Page and screen pointing data
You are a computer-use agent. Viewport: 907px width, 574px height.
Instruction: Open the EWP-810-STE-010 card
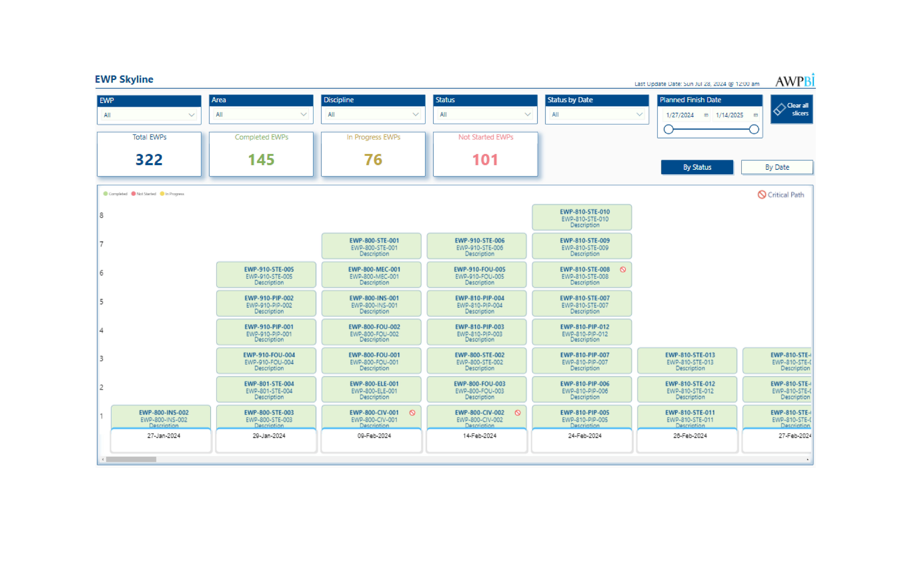click(582, 217)
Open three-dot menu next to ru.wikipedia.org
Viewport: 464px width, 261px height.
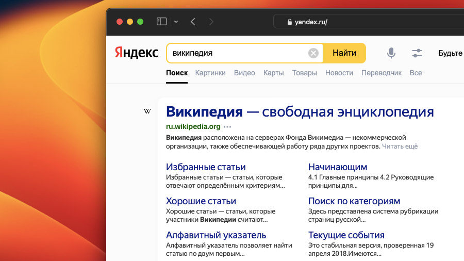click(x=227, y=126)
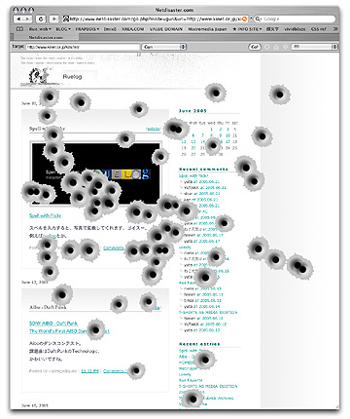Click the Google search field
This screenshot has height=419, width=350.
click(x=295, y=19)
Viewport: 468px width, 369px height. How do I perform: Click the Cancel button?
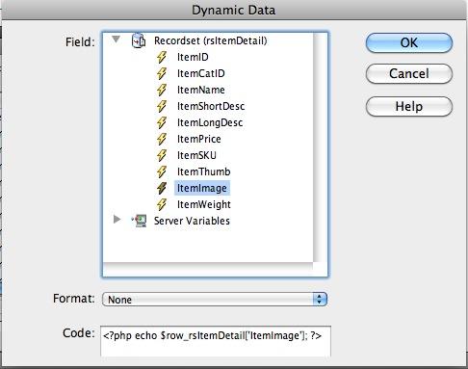409,74
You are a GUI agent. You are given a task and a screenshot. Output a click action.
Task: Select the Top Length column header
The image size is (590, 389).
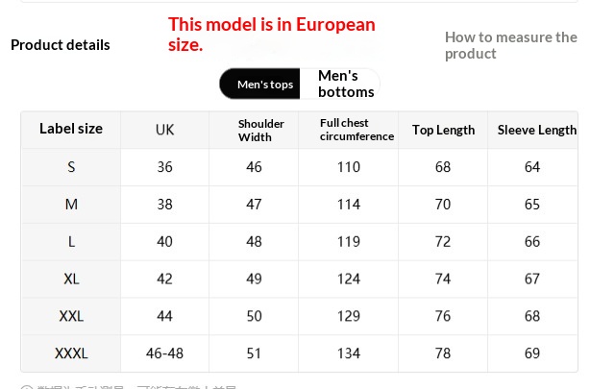pyautogui.click(x=443, y=130)
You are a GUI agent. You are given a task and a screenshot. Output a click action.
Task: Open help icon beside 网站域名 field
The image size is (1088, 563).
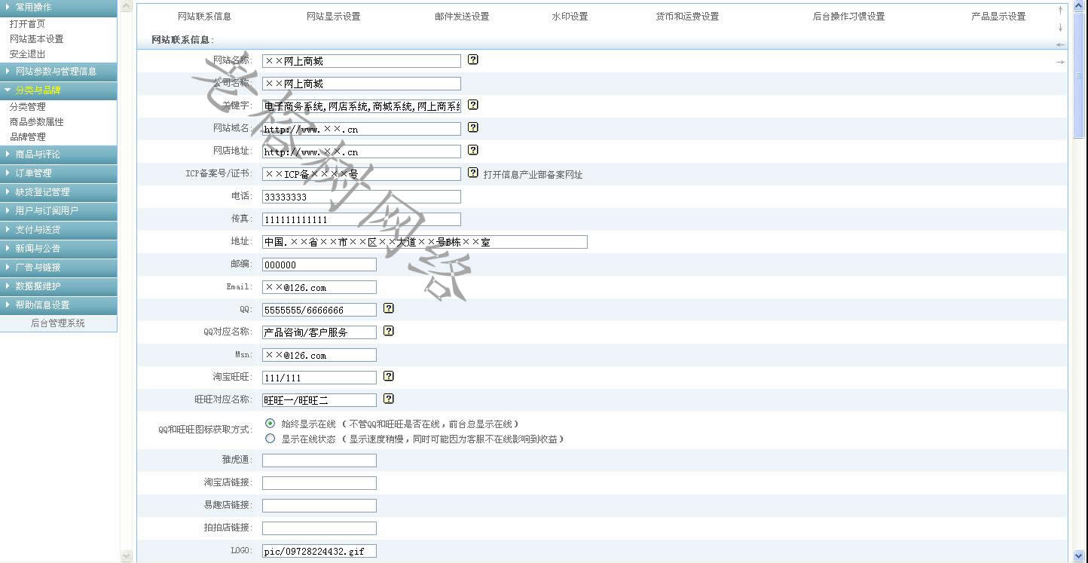point(472,127)
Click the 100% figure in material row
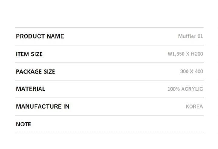Image resolution: width=218 pixels, height=149 pixels. tap(173, 89)
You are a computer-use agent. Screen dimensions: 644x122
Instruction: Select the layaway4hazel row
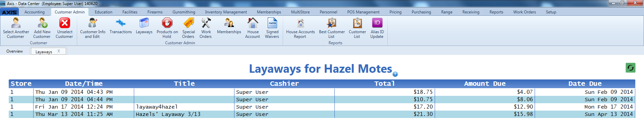[322, 107]
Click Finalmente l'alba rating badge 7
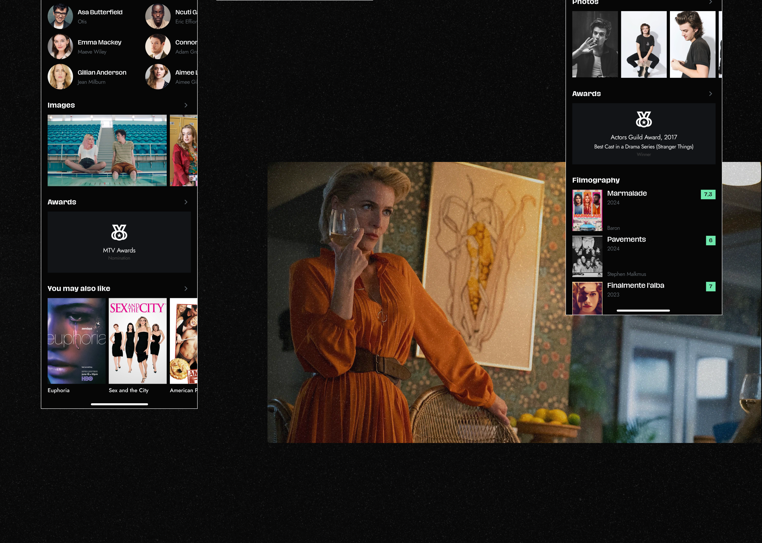This screenshot has height=543, width=762. tap(711, 287)
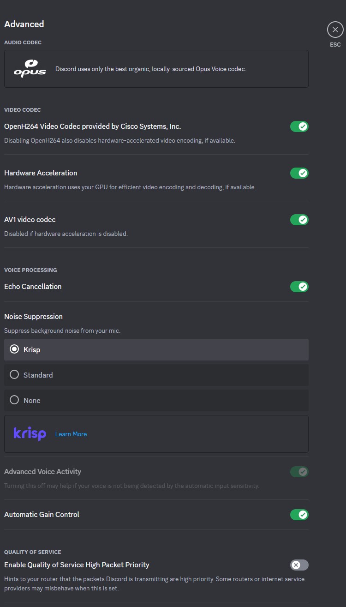The width and height of the screenshot is (346, 607).
Task: Click the Noise Suppression heading
Action: [33, 316]
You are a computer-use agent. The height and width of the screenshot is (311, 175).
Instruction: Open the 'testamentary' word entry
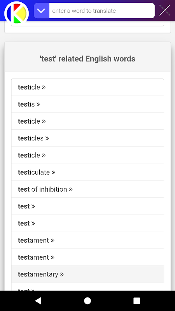(x=88, y=274)
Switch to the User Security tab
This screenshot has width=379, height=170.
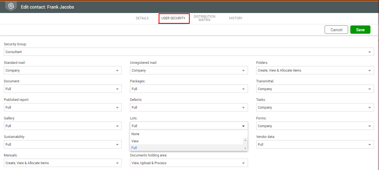(x=174, y=18)
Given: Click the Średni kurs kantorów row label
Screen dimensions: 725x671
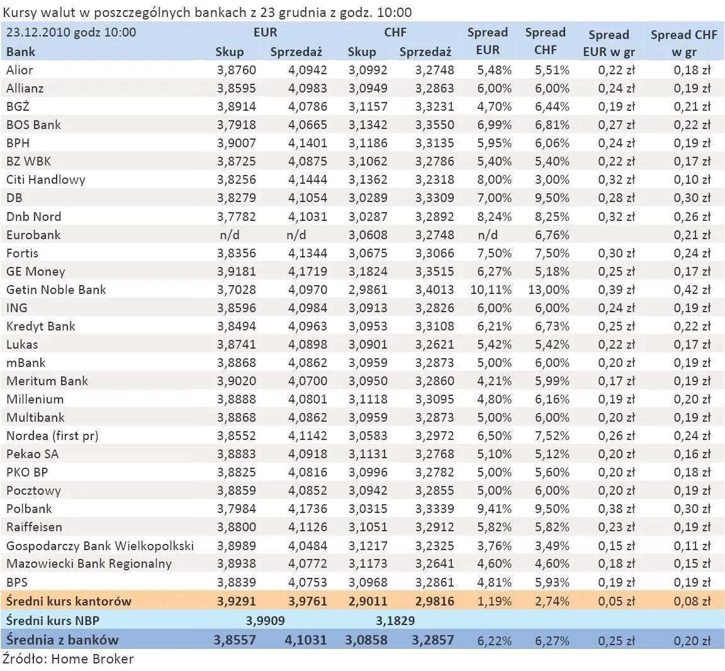Looking at the screenshot, I should 69,601.
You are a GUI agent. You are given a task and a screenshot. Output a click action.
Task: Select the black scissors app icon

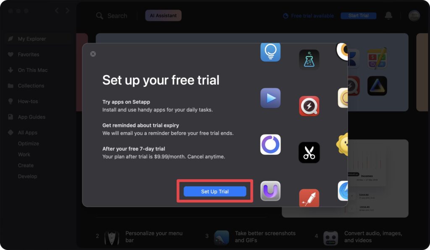pos(309,153)
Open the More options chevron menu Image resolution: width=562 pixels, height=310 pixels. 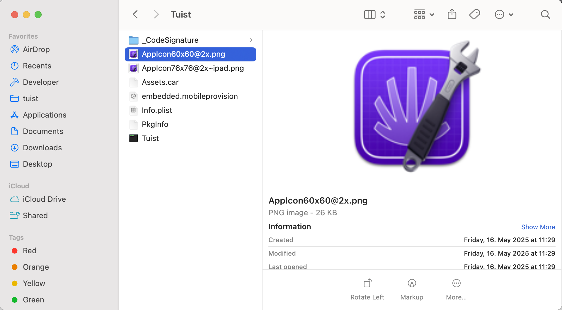(504, 14)
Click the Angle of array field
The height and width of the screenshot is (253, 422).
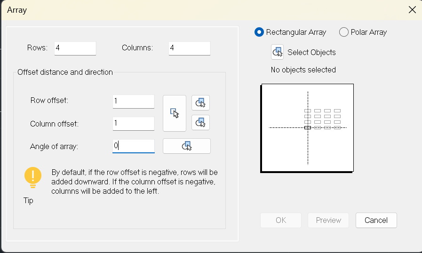[x=134, y=146]
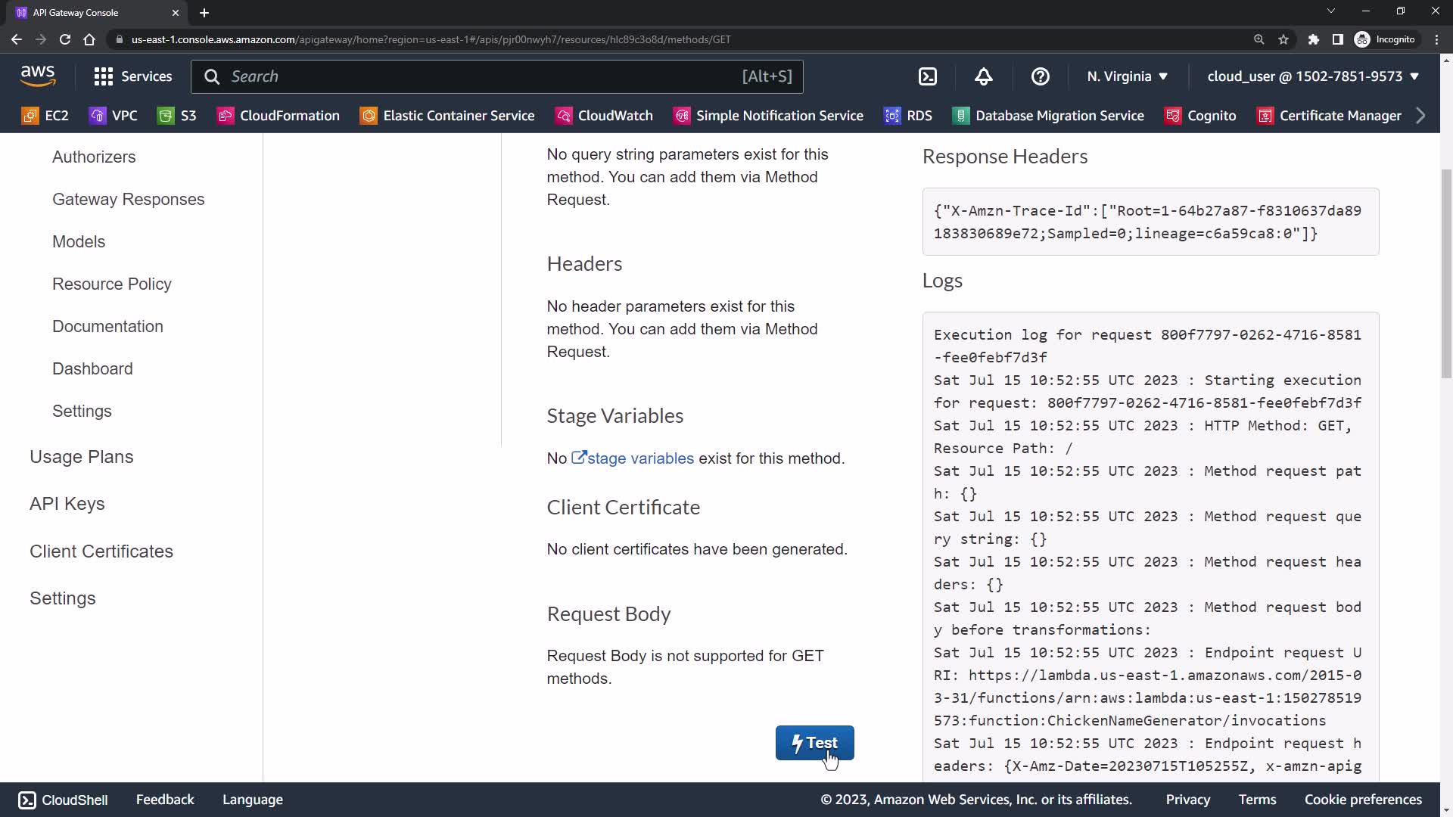This screenshot has width=1453, height=817.
Task: Select Usage Plans in left navigation
Action: click(x=81, y=457)
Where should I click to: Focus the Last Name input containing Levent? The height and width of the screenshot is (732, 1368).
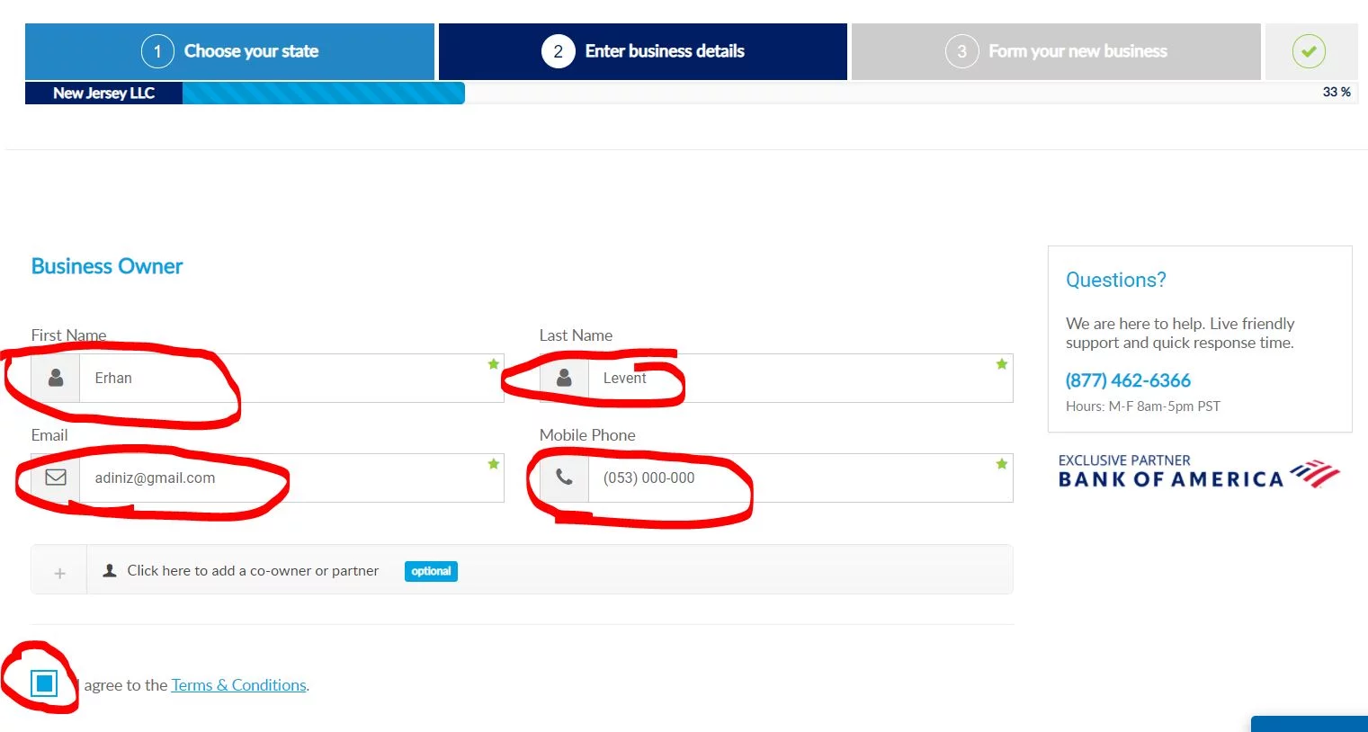click(x=796, y=379)
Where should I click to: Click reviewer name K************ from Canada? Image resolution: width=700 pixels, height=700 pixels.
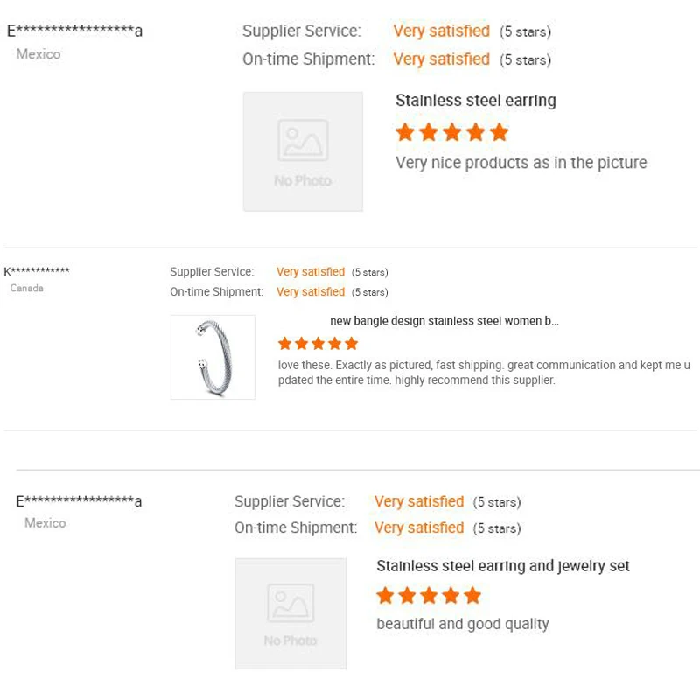(x=37, y=272)
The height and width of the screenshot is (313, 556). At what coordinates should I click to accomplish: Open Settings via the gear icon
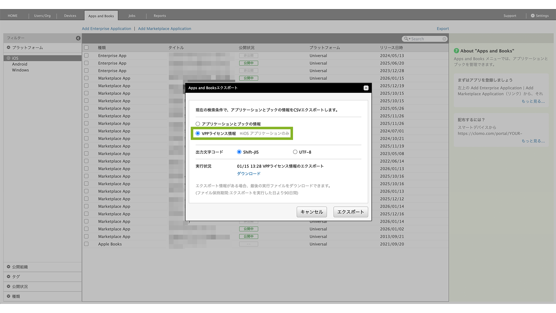pyautogui.click(x=533, y=16)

EXERCISE BRIEF:
Lay out the data from the line containing "You are a computer-use agent. Screen" through the line containing "(x=174, y=18)" as a Markdown table with the columns Row and Data line, skipping blank lines and leaving out the pictures.

WRITTEN SOLUTION:
| Row | Data line |
|---|---|
| 1 | You are a computer-use agent. Screen dimensions: 644x122 |
| 2 | Instruction: Select the layaway4hazel row |
| 3 | [322, 107] |
| 4 | Click Finalmente l'alba rating badge 7 |
| 5 | This screenshot has height=543, width=762. tap(711, 287) |
| 6 | The width and height of the screenshot is (346, 607). |
| 7 | Task: Click the Noise Suppression heading |
| 8 | Action: [33, 316] |
| 9 | You are a computer-use agent. The height and width of the screenshot is (311, 175). |
| 10 | Instruction: Open the 'testamentary' word entry |
| 11 | (x=88, y=274) |
| 12 | Switch to the User Security tab |
| 13 | This screenshot has width=379, height=170. |
| 14 | (x=174, y=18) |